__SOURCE DOCUMENT__.

Ferkans — Interactive Telecom Tutor

Why Beams Must Be Managed at mmWave

At FR1, a UE without a beam can still close the link — an omnidirectional reference signal at 3.5 GHz reaches several hundred meters indoors and several kilometres outdoors. At FR2, the link budget is completely different: 28 GHz has 20 dB of extra Friis path loss relative to 3.5 GHz, and the only way to recover it is directional gain at both the BS and the UE. A connected mmWave UE is effectively never operating omnidirectionally. This means the BS and UE must first discover the right beam pair before any useful data transfer, then track that beam pair as the UE moves, and recover gracefully when the beam is lost (by pedestrian blockage, rotation, or hand-over).

5G NR codifies these three tasks as procedures P1, P2, P3 (for initial acquisition, BS-side refinement, and UE-side refinement), plus a beam failure recovery procedure. They run on top of the SSB (Synchronization Signal Block) as the broadcast beacon and CSI-RS as the refinement pilot.

__DATASET ROWS__.
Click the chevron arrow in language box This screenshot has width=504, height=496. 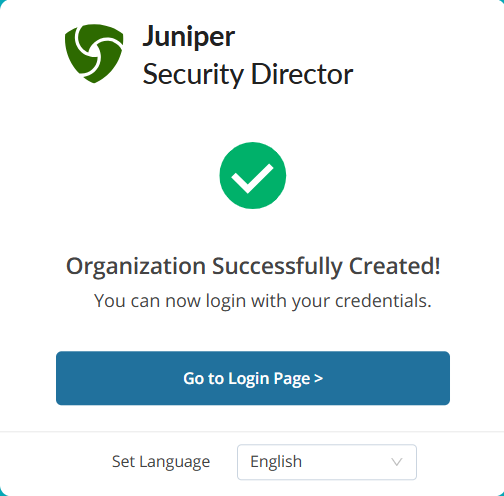click(396, 462)
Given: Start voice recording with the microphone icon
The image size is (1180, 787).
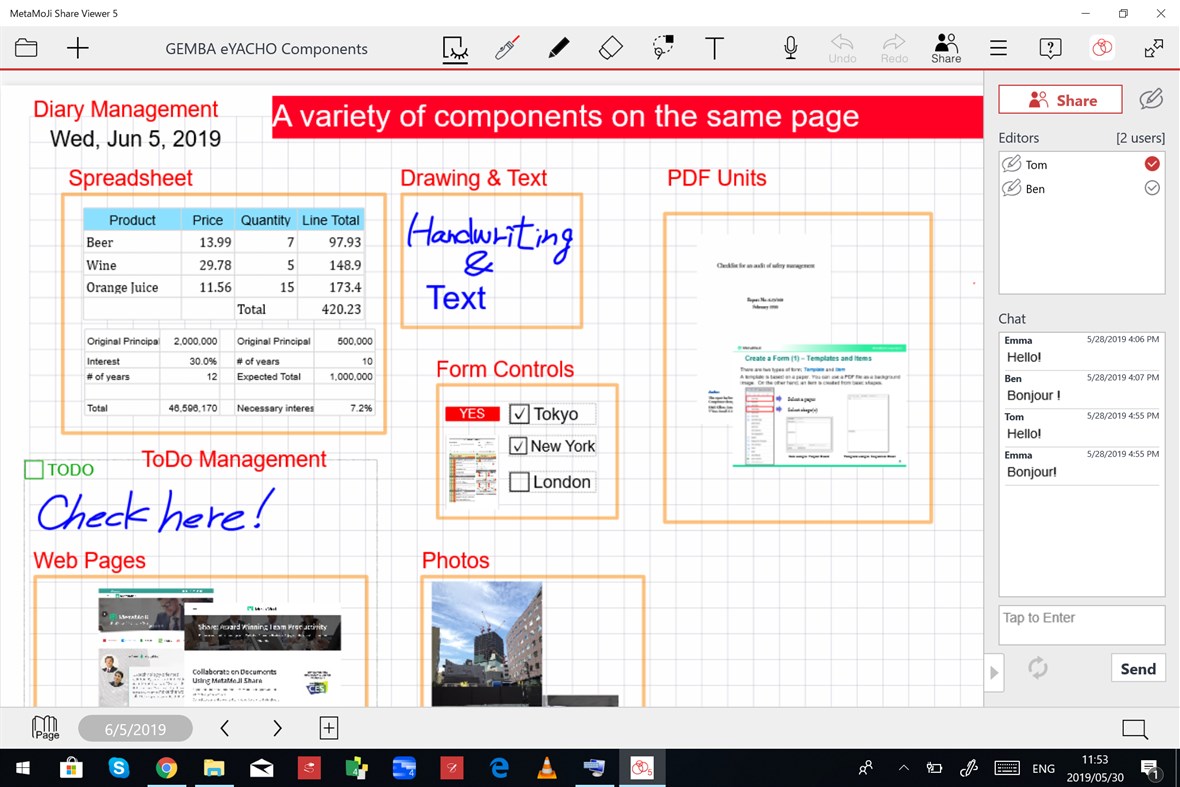Looking at the screenshot, I should (x=789, y=47).
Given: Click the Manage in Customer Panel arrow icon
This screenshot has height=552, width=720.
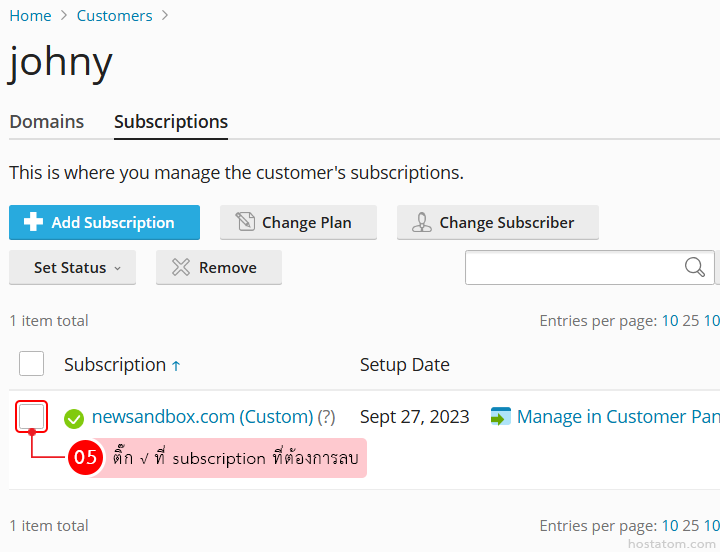Looking at the screenshot, I should click(x=501, y=417).
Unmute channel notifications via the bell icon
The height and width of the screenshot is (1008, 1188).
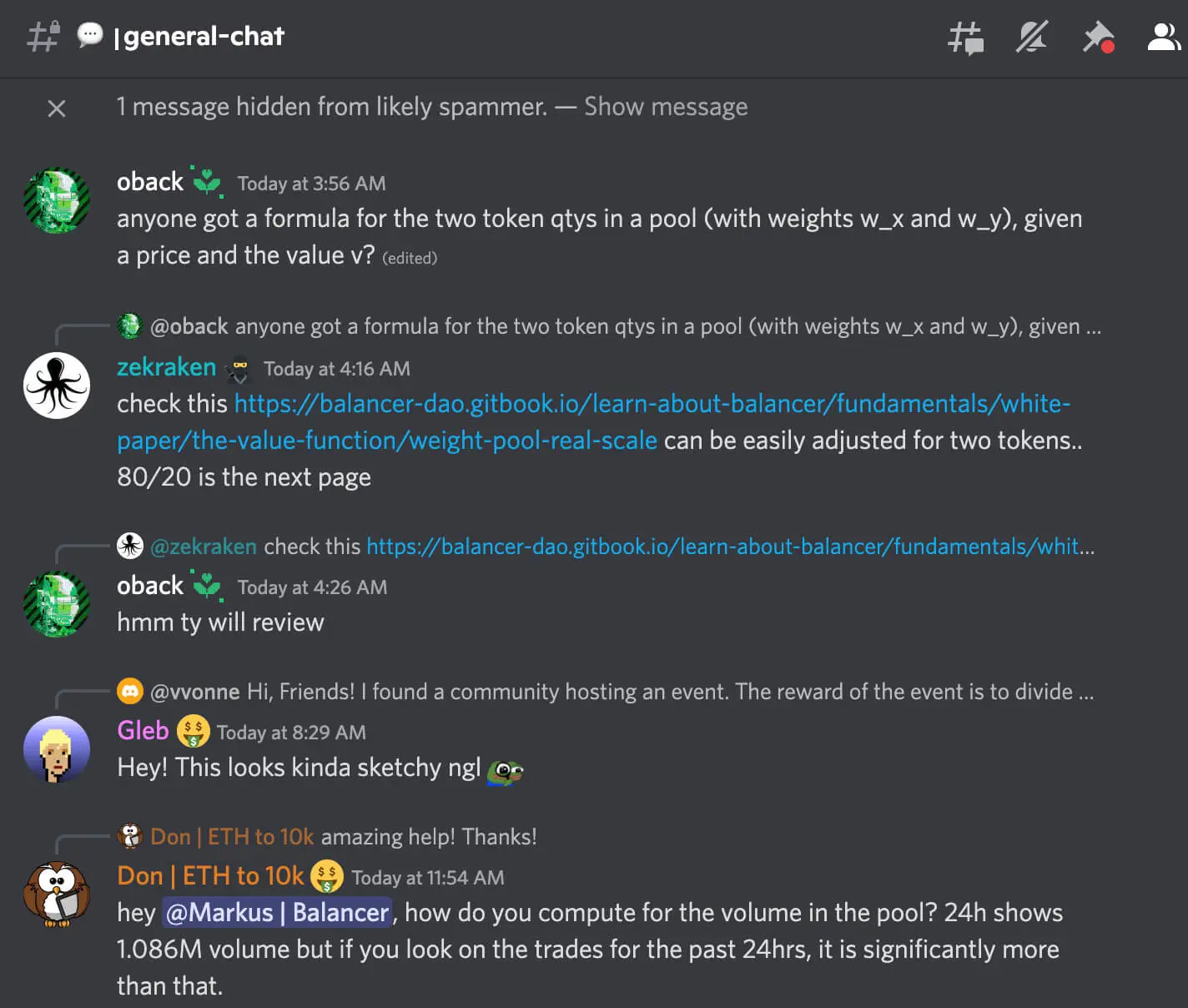pos(1031,38)
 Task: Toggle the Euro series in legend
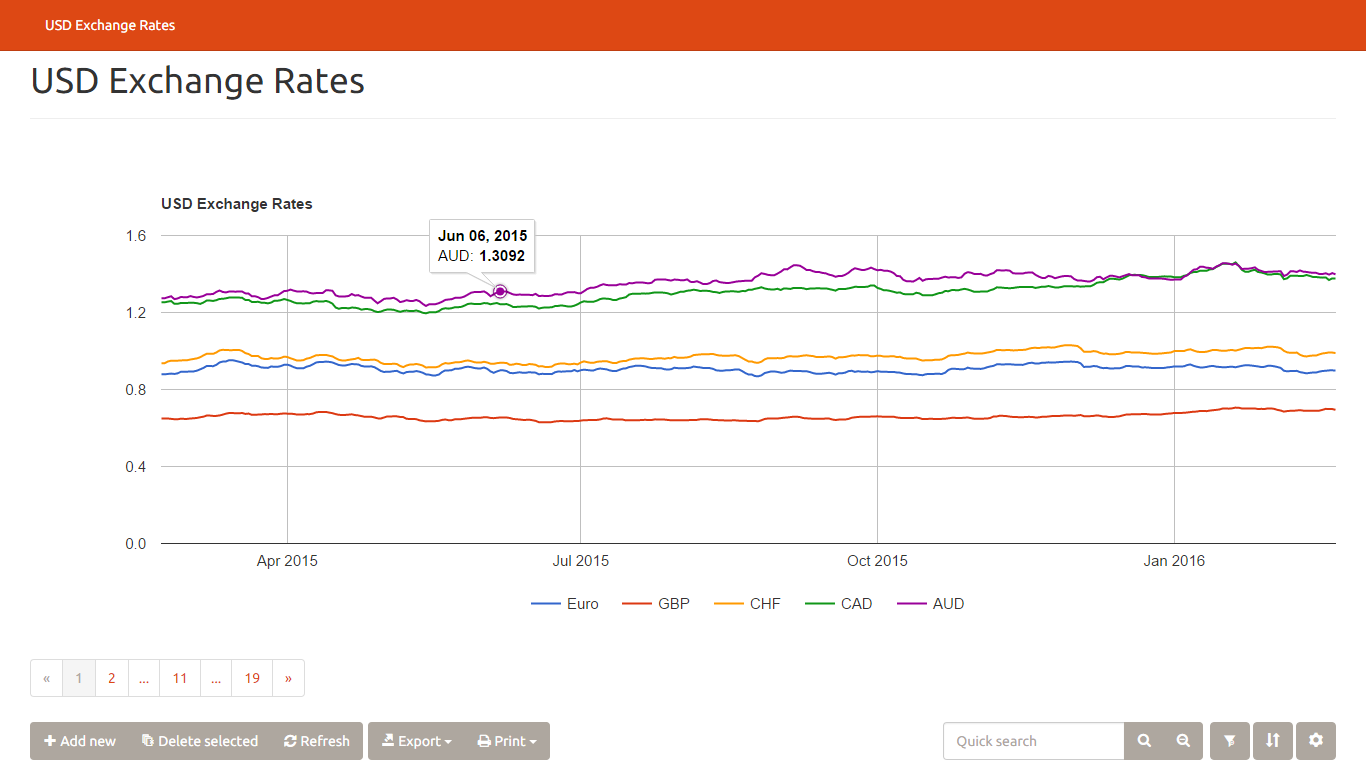point(566,604)
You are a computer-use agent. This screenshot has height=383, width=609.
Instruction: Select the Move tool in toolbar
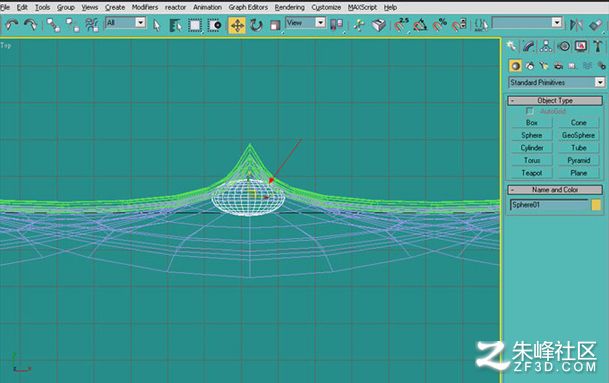[237, 25]
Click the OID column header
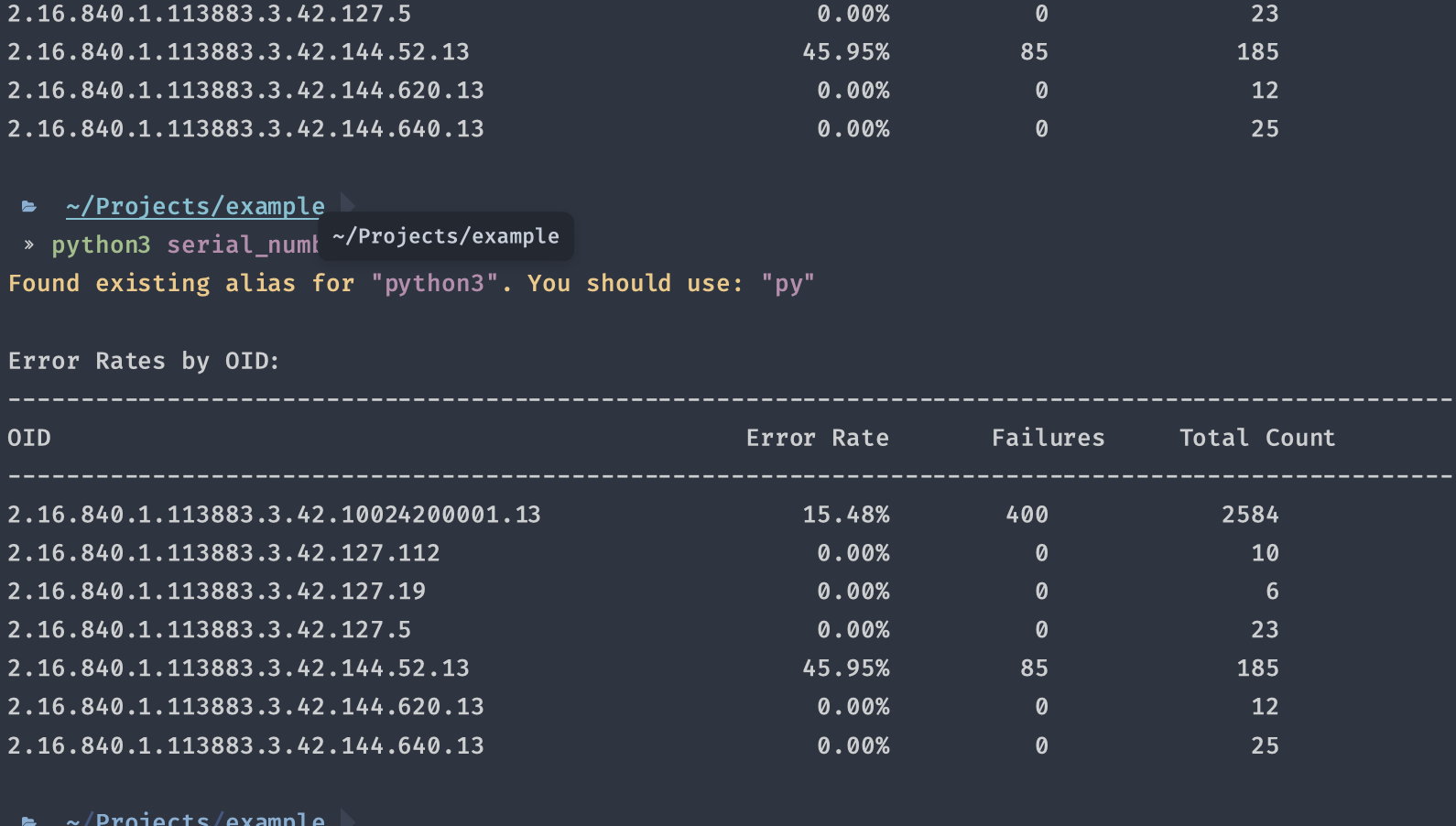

__PROBLEMS TO WORK ON__.
1. According to the mmWave beam management text, how much extra Friis path loss does 28 GHz have relative to 3.5 GHz?
2. Transcribe the part of the mmWave beam management text that opens with the words containing "Ferkans — Interactive" and closes with "rotation, or hand-over).".
3. Summarize the mmWave beam management text in two sentences.

__ANSWERS PROVIDED__.
1. 20 dB

2.
Ferkans — Interactive Telecom Tutor

Why Beams Must Be Managed at mmWave

At FR1, a UE without a beam can still close the link — an omnidirectional reference signal at 3.5 GHz reaches several hundred meters indoors and several kilometres outdoors. At FR2, the link budget is completely different: 28 GHz has 20 dB of extra Friis path loss relative to 3.5 GHz, and the only way to recover it is directional gain at both the BS and the UE. A connected mmWave UE is effectively never operating omnidirectionally. This means the BS and UE must first discover the right beam pair before any useful data transfer, then track that beam pair as the UE moves, and recover gracefully when the beam is lost (by pedestrian blockage, rotation, or hand-over).

3. At FR2, 28 GHz has 20 dB more Friis path loss than 3.5 GHz, so the link can only be closed with directional gain at both the BS and the UE, which must discover, track, and recover a beam pair. 5G NR handles this with procedures P1, P2, and P3 plus a beam failure recovery procedure, using the SSB as the broadcast beacon and CSI-RS as the refinement pilot.